Mortara is a small town in the southeastern part of Lombardy, Italy. This is a region full of rice cultivations known as Lomellina. Every year, Mortara organizes a sagra in honor of its delicious goose salami.
The environmental conditions of Lomellina, a large flat area of the Padana Plain, rich with several cultivations of rice and corn, is ideal for breeding ducks and geese. From the Middle Ages, there was a large diffusion of breeding geese, and from the fifteenth century began the preparation of salami made from the flesh of these birds, thanks to the Jewish kosher tradition.
The goose must be fed in the last three months of life, with green forage and grain, and must have a weight of at least 4 kilograms.
From 1967, this specialty is protected by a local consortium that ensures the authenticity of the product, banning the use of artificial casings, and imposing the manual sewing of the product inside the goose skin.
After being hand sewn with cotton twine, the sausage is then set out for a short period of drying, then it is boiled at a low temperature (80° Celsius approximately).

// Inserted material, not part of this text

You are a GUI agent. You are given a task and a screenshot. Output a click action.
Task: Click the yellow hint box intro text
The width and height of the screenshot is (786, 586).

From the nineteenth century, the original recipe was changed, allowing the addition of fat parts of swine flesh to reach a wider number of consumers.
Every year, on the last Sunday of September, there is a folklore festival known as the “Festival of Goose Salami”, with exhibitions of ducks, cloisters food, costume parades, and the dispute of the Palio, a game of goose (snakes and ladders) with human pawns.